Weer naar school
Ben je net gewend aan het bestaan als leraar in ruste, belt de schoolleider die je een lovende afscheidstoespraak gaf: of je bereid bent weer een aantal uren les te komen geven. Dat zal de komende tijd vuttende docenten kunnen overkomen. Het lerarentekort in het onderwijs is groot, dramatisch groot. Daarom wil de overheid proberen afgezwaaide docenten weer naar school te lokken.
De maatregel is echt een noodgreep.
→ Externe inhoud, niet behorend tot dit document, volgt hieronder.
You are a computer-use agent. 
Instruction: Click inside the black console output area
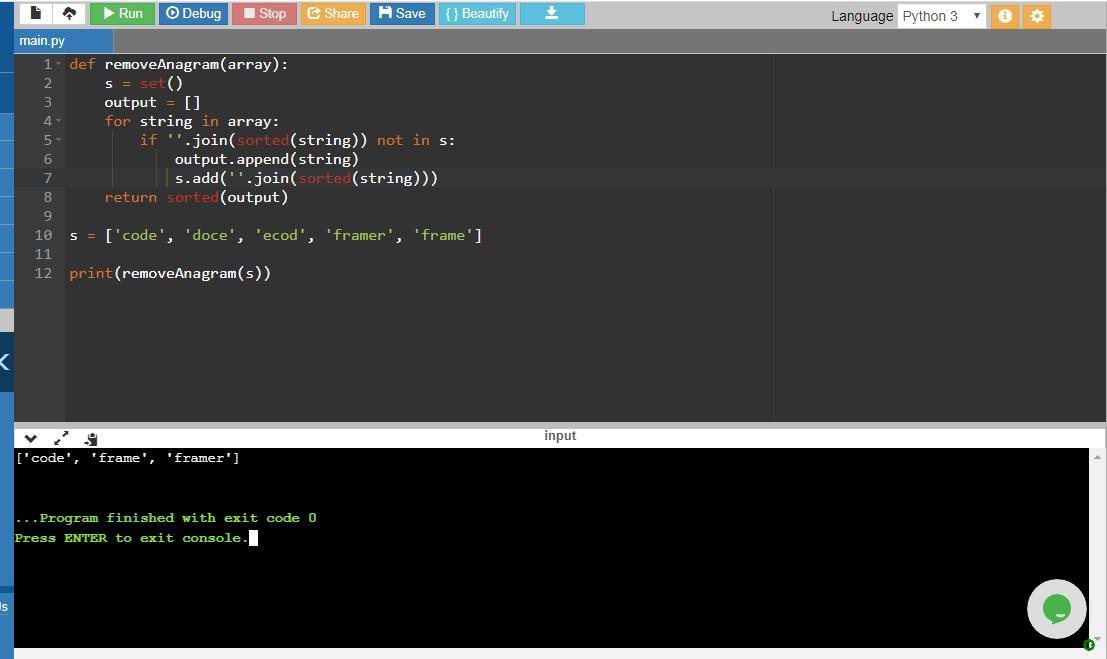[x=550, y=580]
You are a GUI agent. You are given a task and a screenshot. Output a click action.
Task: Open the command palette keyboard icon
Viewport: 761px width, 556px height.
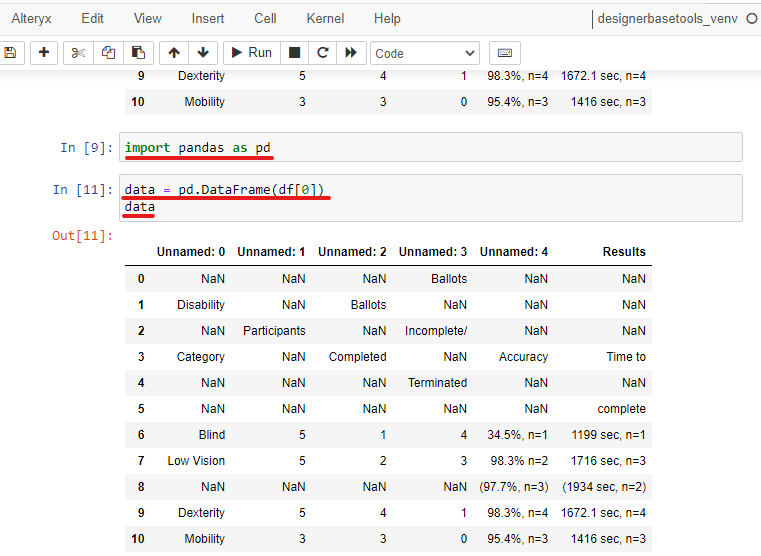pos(505,53)
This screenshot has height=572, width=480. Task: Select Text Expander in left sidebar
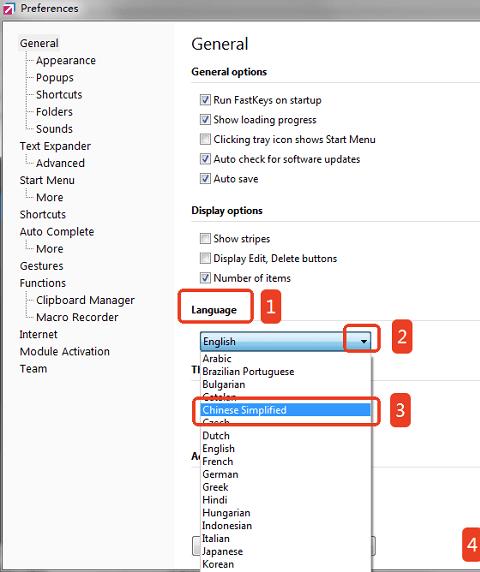(55, 146)
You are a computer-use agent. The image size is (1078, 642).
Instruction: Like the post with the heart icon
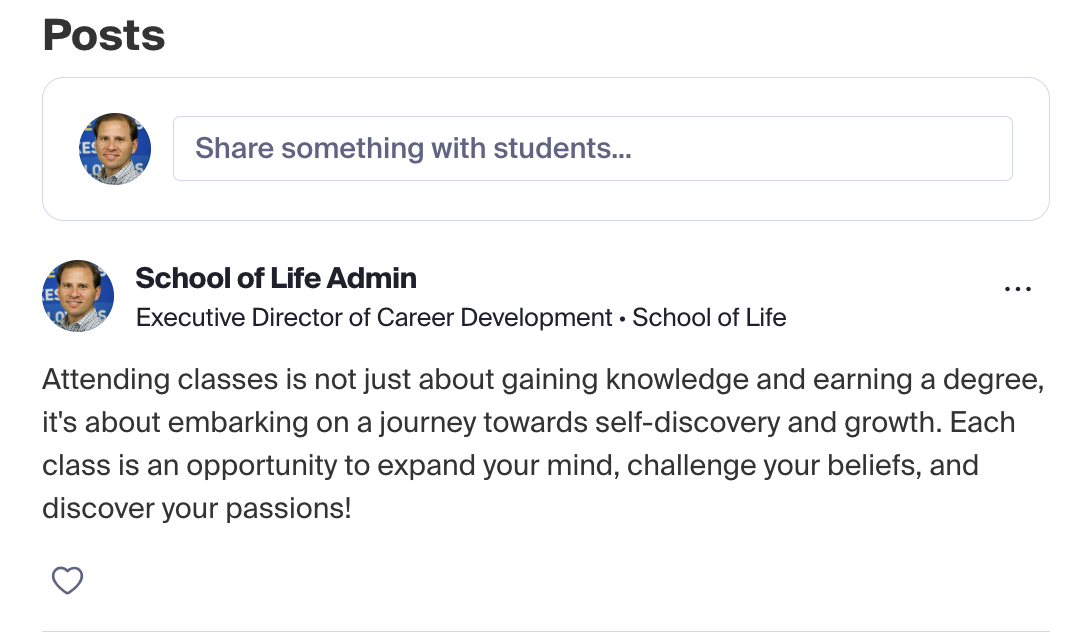point(67,580)
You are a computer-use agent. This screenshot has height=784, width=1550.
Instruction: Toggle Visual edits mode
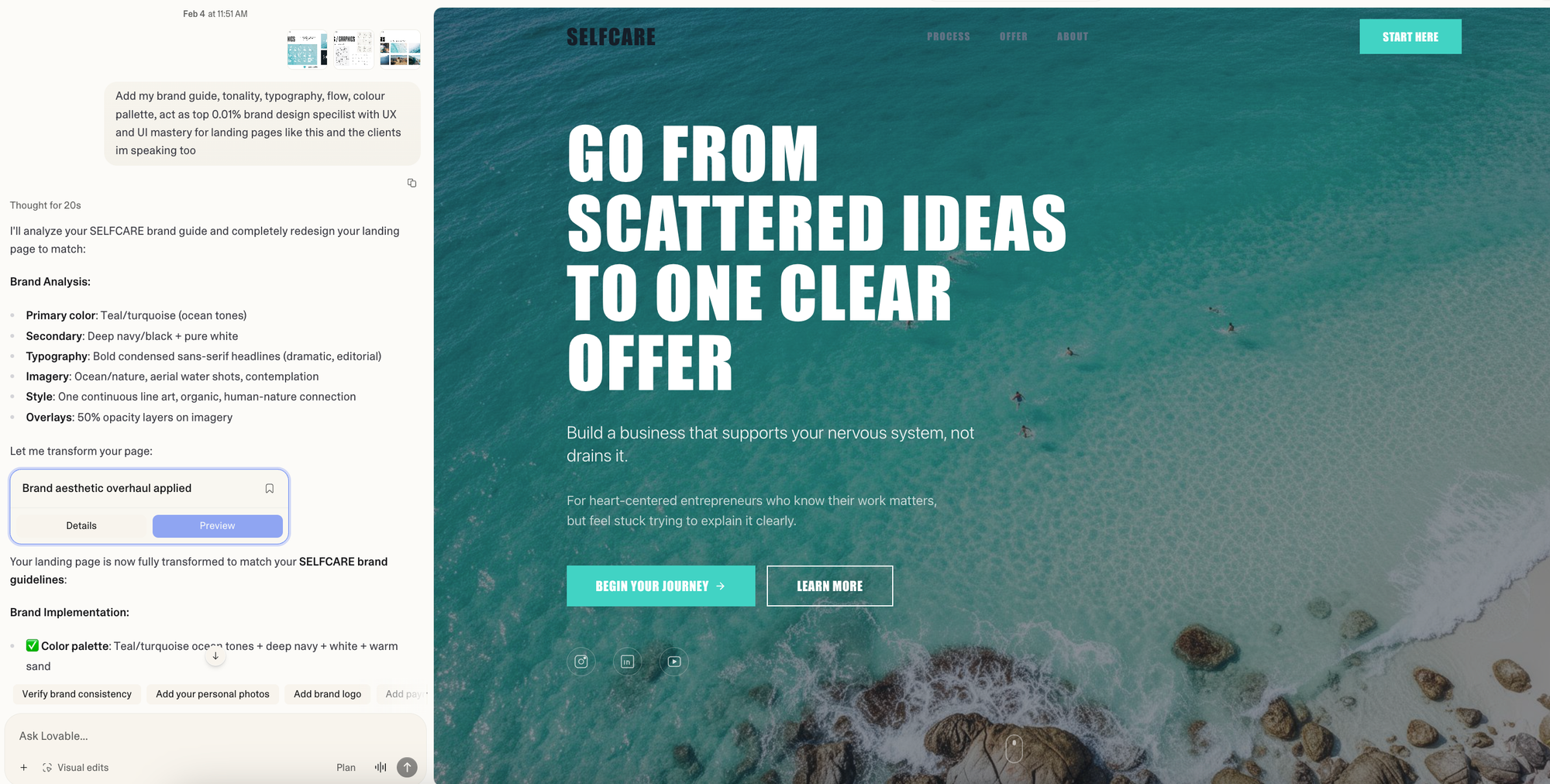click(76, 768)
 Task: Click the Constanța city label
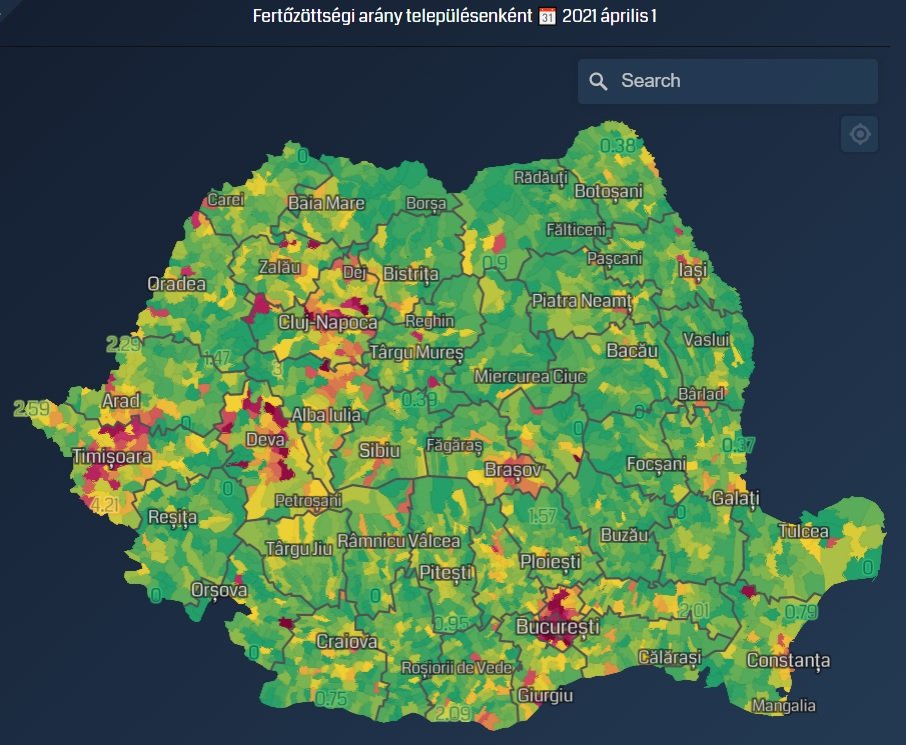coord(788,661)
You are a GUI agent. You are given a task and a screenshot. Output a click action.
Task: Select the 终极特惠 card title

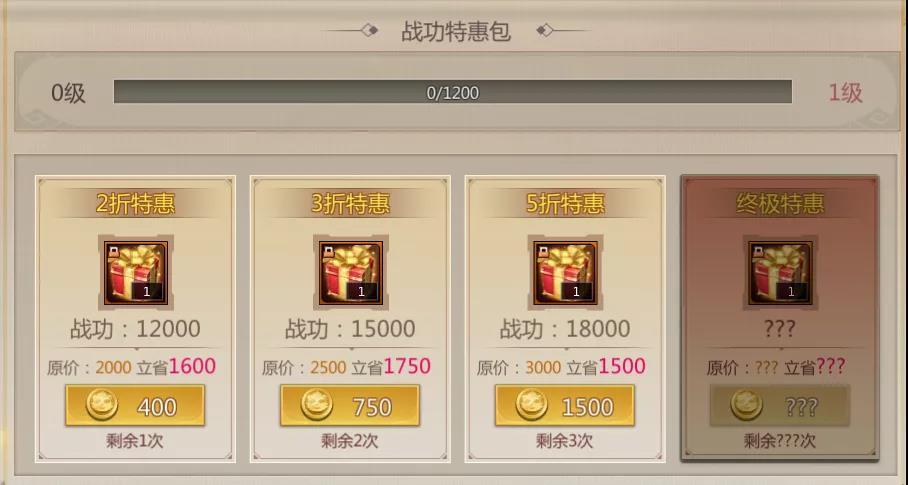coord(780,204)
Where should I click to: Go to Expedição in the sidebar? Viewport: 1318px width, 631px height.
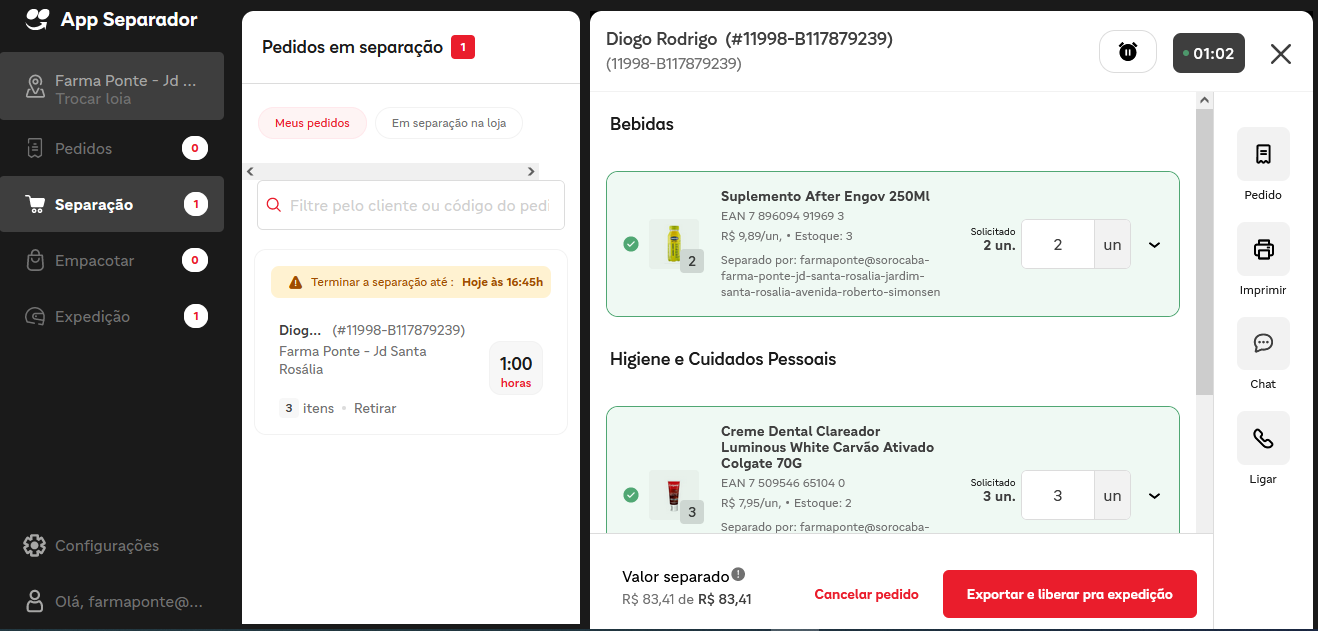click(x=92, y=317)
De meeste leerkrachten die met de vut zijn gegaan, zullen bepaald niet staan te trappelen om opnieuw in de lesboeken te duiken om daaruit de jeugd weer te gaan onderwijzen. Integendeel, velen die met de vut gingen, waren blij dat ze redelijk gezond de eindstreep haalden en de schooldeur achter zich konden dichttrekken.Terugkeer naar school is voor deze oud-docenten een opgave. Daarbij is waarschijnlijk het feit dat het lesrooster weer hun leven bepaalt nog het minst ingrijpend. Meer moeite zullen de zestigplussers hebben met de sfeer in klassen. Jaar op jaar nemen de desinteresse van leerlingen en hun vrijpostigheid toe. Naarmate men ouder wordt, neemt de lenigheid van geest om daarmee om te gaan af; zeker bij mensen die hun loopbaan begonnen in een tijd waarin er nog groot ontzag was voor de man of vrouw voor de klas.
De meeste moeite hebben oud-docenten met het moderne onderwijs, waarin een docent niet langer de leerlingen vertelt hoe het zit, maar waar je het kunt vinden. De moderne onderwijsmethoden bieden weinig vreugde aan leerkrachten die er plezier aan beleven kennis over te dragen aan hun pupillen. Zij geven bij voorkeur frontaal les, de didactische methode die decennialang haar waarde heeft bewezen. Deze mensen vinden het vaak moeilijk om zich de rol aan te meten van coach die de leerlingen de weg wijst in bibliotheken, in encyclopedieën en -vooral- op internet.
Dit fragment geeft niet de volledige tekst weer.